Many legacies mark his story. First, the plucky pioneers of the 1820 Settlers, scratching out farms on the Cape frontier. Second, the empire-builders like Cecil Rhodes, whose vaulting imagination saw a British dominion stretching from Cape to Cairo. And third, today’s urban professionals and suburban retirees, who keep up neat lawns in Constantia, Parktown or Grahamstown, and continue to send their children to schools like Bishops and Michaelhouse. It is a colonial inheritance, one many profess to despise, yet one no one seems able to live without. The parliamentary system remains one based on Westminster; liberation politicians rail against “colonialism” by wanting everything to be written in English; and even
the sons of Struggle heroes end up sipping G&Ts at Anglo gentleman’s clubs.
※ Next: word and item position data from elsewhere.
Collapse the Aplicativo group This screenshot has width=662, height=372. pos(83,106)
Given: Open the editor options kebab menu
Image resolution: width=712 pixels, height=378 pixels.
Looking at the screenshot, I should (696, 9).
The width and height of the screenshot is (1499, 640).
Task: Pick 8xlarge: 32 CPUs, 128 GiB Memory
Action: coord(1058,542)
Relations with neighbours have long been fraught. With the Zulus, memory fixes on Rorke’s Drift: 140 redcoats fending off thousands of warriors. The tale is usually cast as simple oppression, yet it sits in the shadow of the Mfecane – the scattering that saw the Zulu Kingdom drive hundreds of thousands of their neighbours out of the east of the country. With the Afrikaners, the bond is worse. The concentration camps of the Boer War left a permanent scar, even if the Afrikaner order that succeeded British rule from 1948 proved harsher still. The Englishman emerged successful, and over time has grown embarrassed by those victories. But not embarrassed enough to relinquish the air of superiority those victories gave him. He feels guilty, yet never quite guilty enough to believe he is wrong.

And what of him today? In one sense, much endures. The stone churches of Rondebosch are full at Christmas; the cricket pitches of the Eastern Cape still echo with leather on willow; and every Sunday lunch still produces a roast and a bottle of Stellenbosch red.

But in another sense, the tribe is thinning out. The familiar pressures – economic stagnation, affirmative action, the steady hum of crime – all point the same way. Many book their ticket to Perth or Surrey. Others, especially the older generation, stay put, yet indulge in late-night Anglophilia with BBC cookery shows or the Proms. Unlike the Afrikaners, who
forged an identity rooted in the soil, the Anglo-South Africans have always been slightly at sea: identifying more with their national than their cultural identity, more South African than English, and yet never quite either.

It is not certain that the Anglo-South Africans as a people will survive another century at Africa’s southern tip. But their buildings, their schools, their churches, their cricket fields – these will remain. If they vanish, it will be as the Cheshire Cat did: leaving behind the grin, the voice, and the faint smell of Sunday lunch.